「ふふ、今日はお客さん多いわねー」


ケーキとお茶の謎の組み合わせを出してくれるヴァンヌ。

謎のタッグを横目で見ながら、アレンは彼女の発言に首を傾げた。


「…俺らの他に誰か来た?」

「ええ!私のね、兄さんが来たの。ルネとも会えるし今日はいい日ねぇ」

「ラヴァネ兄さん来たんだ…」


若干会いたそうなルネはケーキにフォークをぶすりと刺して丸ごとかじりつく。

こんな姉妹だしその兄さんも変なんだろうな、とアレンはデスティンがやつれている理由を察した。
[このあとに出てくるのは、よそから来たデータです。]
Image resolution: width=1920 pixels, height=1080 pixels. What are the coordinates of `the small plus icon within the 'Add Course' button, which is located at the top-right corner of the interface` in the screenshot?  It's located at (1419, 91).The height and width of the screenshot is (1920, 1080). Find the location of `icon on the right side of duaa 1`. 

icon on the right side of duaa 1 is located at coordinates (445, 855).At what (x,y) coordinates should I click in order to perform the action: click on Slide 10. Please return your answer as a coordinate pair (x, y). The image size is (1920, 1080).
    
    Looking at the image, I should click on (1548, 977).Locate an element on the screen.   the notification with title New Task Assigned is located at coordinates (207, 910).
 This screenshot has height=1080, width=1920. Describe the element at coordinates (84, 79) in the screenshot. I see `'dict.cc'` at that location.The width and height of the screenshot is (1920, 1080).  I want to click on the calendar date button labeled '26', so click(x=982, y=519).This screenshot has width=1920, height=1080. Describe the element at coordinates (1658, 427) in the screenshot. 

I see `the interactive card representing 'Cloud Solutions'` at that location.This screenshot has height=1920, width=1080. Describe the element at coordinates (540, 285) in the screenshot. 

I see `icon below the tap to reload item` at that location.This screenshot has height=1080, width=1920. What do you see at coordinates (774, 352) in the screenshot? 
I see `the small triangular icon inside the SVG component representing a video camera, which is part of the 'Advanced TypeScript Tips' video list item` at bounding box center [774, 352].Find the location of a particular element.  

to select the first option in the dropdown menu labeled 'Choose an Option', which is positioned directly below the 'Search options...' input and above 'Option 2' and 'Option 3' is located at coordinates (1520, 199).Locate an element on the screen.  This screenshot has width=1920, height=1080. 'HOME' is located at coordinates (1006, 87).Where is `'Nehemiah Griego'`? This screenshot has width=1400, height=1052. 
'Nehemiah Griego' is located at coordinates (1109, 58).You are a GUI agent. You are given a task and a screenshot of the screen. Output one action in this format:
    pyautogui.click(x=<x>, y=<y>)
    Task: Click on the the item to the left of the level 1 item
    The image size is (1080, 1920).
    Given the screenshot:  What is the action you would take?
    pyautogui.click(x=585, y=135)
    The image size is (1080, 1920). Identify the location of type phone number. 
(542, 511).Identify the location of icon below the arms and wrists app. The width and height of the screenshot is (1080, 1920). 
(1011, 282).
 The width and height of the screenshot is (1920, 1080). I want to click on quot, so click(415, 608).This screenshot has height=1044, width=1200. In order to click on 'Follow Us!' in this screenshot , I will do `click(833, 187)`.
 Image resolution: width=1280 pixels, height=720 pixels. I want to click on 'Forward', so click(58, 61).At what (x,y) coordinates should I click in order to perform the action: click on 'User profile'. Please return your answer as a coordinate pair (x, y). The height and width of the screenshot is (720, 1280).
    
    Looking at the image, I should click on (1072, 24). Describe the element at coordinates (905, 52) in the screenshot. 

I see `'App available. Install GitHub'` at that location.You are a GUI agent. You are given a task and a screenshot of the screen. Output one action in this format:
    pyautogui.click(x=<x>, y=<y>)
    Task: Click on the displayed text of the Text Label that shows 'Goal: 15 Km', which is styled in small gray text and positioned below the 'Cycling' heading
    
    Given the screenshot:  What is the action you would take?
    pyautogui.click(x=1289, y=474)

お疲れ、と声をかけたときの彼の表情はしばらく忘れられそうにない。


「それでそれで忙しい勇者さまは何のご用なのかしら?」


無言でケーキを頬張っていると、ヴァンヌがいきなり核心をついてきた。

そんなところは相変わらずだな、と思いながらもアレンは話をはじめる。



「金紅石ってあるだろ?」

「ああ!あるわねぇ。懐かしー」

「今持ってない?」


少し力がこもったが、気にせず女性を見つめる勇者。

ヴァンヌはきょとんと彼を見てから、あー…と声にならない声を出した。